In the Justice Department in particular, loyalty and ideological correctness took precedence over qualifications. The hiring of lawyers was handed over to twenty-something grads of a lightly accredited religiously affiliated law school. At the center of every legal controversy was Alberto "Torqueberto" Gonzales, a lackey that Dubya had dragged along from Texas. In perhaps the most telling example of Bush's hiring practices, he tried to send his personal counsel Harriet Miers to the Supreme Court. Her lack of qualifications became the gist of late-night comedians for weeks. When her nomination crash and burned, it was briefly rumored that Bush wanted to nominate Gonzales but strongly worded back channel warnings staved off that fiasco. Alberto was too incompetent to even pass muster with a GOP controlled Senate.

One of the few "successes" of the Bush Administration's was passage of the No Child Left Behind Act. This all-encompassing encroachment of the federal government into a typical state and local prerogative was based on the gains made by Bush's first Secretary of Education Rod Paige. Paige had been the superintendent of Houston's schools before Dubya dragged him along with his coterie of cronies from the Lone Star State. It was only after the law had been passed that anyone bothered to investigate the statistics only to find that all the successes had been completely fabricated and the Houston miracle was a total fraud.

Do you see a pattern yet? Bush pays lip service to some noble ideal, puts a bunch of incompetent yes-men in charge, and then promptly loses interest in the whole endeavour. Iraq and Katrina were only the most flagrant examples of how Bush's management style has failed the American people again and again. His much vaunted "compassionate conservatism" proved to be all a smoke screen to fill the henhouse with foxes. More often than not, the chicken coop would be privatized and the farm sold to Kellogg Brown and Root.

The Bush modus operandi was to take a topic and profess genuine concern for it while eviscerating the underlying infrastructure. Logging roads are built in the name of forest conservation. Grand plans for missions to Mars are announced while basic space science is eliminated because it could prove global warming to be real. Funds for reading programs are funneled to unproven but politically connected companies. Social Security nearly gets privatized on the eve of the financial collapse.

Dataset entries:
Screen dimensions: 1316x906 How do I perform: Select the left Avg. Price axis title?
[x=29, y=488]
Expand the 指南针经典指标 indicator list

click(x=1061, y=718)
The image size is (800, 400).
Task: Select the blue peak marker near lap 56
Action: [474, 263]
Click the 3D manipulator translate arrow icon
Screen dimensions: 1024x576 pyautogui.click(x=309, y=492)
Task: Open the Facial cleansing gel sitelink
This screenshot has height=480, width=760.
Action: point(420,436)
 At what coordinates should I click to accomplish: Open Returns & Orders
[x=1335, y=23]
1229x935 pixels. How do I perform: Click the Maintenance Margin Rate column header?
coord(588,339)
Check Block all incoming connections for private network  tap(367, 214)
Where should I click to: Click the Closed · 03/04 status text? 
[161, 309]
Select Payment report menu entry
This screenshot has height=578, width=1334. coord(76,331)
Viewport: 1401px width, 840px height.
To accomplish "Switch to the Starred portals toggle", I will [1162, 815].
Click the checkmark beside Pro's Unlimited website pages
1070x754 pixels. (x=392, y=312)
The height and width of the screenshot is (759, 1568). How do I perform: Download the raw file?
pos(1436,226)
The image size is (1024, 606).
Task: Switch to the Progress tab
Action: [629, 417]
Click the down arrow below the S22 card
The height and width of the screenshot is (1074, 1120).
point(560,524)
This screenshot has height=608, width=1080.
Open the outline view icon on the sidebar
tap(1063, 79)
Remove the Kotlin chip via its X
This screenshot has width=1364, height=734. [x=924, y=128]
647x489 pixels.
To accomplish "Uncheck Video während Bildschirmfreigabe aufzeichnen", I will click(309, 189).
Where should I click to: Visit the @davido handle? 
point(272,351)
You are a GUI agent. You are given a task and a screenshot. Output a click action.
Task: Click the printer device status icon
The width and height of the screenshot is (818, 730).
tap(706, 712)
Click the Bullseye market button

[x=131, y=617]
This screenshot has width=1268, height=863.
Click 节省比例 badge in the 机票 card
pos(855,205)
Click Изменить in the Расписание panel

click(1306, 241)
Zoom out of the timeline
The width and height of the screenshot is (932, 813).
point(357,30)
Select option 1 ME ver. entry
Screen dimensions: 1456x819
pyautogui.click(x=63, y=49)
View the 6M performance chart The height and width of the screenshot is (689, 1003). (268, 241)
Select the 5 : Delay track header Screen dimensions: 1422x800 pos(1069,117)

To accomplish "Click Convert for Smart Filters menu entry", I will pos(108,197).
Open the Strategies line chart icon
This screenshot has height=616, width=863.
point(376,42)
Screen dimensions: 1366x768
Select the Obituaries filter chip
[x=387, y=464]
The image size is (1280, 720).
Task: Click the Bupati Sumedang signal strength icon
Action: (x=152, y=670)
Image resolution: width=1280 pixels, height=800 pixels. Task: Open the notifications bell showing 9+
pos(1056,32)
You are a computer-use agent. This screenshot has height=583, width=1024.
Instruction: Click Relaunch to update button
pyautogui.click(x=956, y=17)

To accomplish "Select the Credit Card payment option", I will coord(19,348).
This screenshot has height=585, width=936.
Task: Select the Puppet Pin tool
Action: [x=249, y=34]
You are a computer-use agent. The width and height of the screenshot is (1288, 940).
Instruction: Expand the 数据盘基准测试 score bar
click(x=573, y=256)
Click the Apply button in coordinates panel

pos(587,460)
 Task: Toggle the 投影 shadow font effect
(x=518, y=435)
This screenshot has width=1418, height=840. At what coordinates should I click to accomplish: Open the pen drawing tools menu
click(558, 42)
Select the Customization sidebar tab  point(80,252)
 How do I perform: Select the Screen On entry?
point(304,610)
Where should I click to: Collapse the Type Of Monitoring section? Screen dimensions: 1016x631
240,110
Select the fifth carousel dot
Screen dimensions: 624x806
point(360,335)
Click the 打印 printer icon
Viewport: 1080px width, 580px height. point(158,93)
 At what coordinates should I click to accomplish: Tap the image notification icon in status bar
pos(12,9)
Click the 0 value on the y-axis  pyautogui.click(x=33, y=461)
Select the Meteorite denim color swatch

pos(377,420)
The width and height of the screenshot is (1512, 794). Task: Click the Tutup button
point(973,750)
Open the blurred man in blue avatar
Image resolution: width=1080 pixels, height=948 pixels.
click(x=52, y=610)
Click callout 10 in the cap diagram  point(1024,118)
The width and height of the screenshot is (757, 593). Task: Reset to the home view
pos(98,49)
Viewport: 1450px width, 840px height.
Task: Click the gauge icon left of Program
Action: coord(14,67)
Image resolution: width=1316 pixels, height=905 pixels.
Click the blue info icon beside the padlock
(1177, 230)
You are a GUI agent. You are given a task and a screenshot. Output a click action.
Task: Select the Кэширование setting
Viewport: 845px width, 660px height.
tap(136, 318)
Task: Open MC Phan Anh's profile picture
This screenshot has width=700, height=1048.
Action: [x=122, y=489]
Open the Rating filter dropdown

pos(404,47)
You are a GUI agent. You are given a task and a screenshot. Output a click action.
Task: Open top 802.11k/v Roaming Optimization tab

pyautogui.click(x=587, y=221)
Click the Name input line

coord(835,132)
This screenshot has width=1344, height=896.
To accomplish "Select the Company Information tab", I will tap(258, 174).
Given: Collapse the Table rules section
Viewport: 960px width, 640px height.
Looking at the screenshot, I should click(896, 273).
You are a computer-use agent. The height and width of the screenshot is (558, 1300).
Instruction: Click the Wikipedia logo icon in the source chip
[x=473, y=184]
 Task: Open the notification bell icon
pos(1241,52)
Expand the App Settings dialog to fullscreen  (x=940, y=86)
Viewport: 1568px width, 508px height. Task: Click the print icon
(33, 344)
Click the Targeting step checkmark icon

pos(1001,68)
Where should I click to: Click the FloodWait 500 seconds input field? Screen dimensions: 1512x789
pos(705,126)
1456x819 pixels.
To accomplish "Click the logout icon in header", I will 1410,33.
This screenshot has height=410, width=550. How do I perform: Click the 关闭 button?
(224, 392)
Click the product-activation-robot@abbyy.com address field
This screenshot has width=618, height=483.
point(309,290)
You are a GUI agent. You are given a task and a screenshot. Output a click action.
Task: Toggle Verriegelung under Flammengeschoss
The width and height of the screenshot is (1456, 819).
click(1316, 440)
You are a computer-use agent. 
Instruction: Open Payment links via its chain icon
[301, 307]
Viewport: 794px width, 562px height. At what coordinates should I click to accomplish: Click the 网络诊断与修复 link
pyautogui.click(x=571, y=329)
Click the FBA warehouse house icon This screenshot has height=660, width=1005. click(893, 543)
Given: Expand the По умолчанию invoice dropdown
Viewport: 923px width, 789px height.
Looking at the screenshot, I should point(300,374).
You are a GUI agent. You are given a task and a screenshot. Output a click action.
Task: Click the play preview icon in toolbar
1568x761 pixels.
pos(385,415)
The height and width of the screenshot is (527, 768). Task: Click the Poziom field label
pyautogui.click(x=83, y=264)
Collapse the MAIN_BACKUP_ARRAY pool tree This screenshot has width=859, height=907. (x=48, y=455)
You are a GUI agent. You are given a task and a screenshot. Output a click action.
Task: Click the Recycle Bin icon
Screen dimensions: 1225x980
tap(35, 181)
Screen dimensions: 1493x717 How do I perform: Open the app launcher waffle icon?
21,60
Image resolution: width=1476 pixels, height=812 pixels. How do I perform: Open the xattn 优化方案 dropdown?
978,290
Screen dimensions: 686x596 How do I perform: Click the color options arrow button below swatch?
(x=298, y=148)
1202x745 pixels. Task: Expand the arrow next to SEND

_Task list_
1: From the last paragraph of the essay on the Bush administration, list each example given of professing concern for a topic while undermining it.
2: Extend the essay on the Bush administration, picking up right after its last sentence.

_Solved tasks_
1:
- Logging roads are built in the name of forest conservation.
- Grand plans for missions to Mars are announced while basic space science is eliminated.
- Funds for reading programs are funneled to unproven but politically connected companies.
- Social Security nearly gets privatized on the eve of the financial collapse.

2:
Katrina was just the tip of the iceberg. The spreading of incompetence and abrogation of governmental responsibility was endemic and deliberate. George W. Bush was a man determined to remake government in his own image: incompetent, disinterested and casually oblivious to the suffering caused by his indifference. Fortunately, it is a burden about to be lifted from him. Perhaps from now on we should only elect presidents that seem to want the job. Perhaps fewer people will be forced to suffer when he is forced to do his job. In the meantime, that is little consolation to the displaced of New Orleans.

4 comments:

Mooselet said...

I remember Harriet Miers was the subject of one of my first ever posts.

I don't think Bush had the attention span to see any idea through. I don't claim that he was intentionally harmful, but he really had no effing clue and so was easily led by the nose by those who only looked to feather their own nests. Actually, I think I'm being kind to Bush when I say that.

yellojkt said...

I did a Harriet Miers post way back in the day too. And a ton of Alberto Gonzales ones. Bushies (particularly the Texas transplants) were so dreadful.

Anonymous said...

It is easy to blame Bush for the New Orleans mess but what about the Mayor(who was crying on National TV that he hadn't seen his dawg in three days) and the governor who refused National Guard help from other states until it was too late. People at the operating level have to take action and responsibility and not wait for Washington to bail them out. Oh I guess Bush ordered the 2000 school buses to stay in the parking area until they were up to their windshields in water.
We need to take action and help ourselves like the people in Iowa did when they were flooded.

Serr8d said...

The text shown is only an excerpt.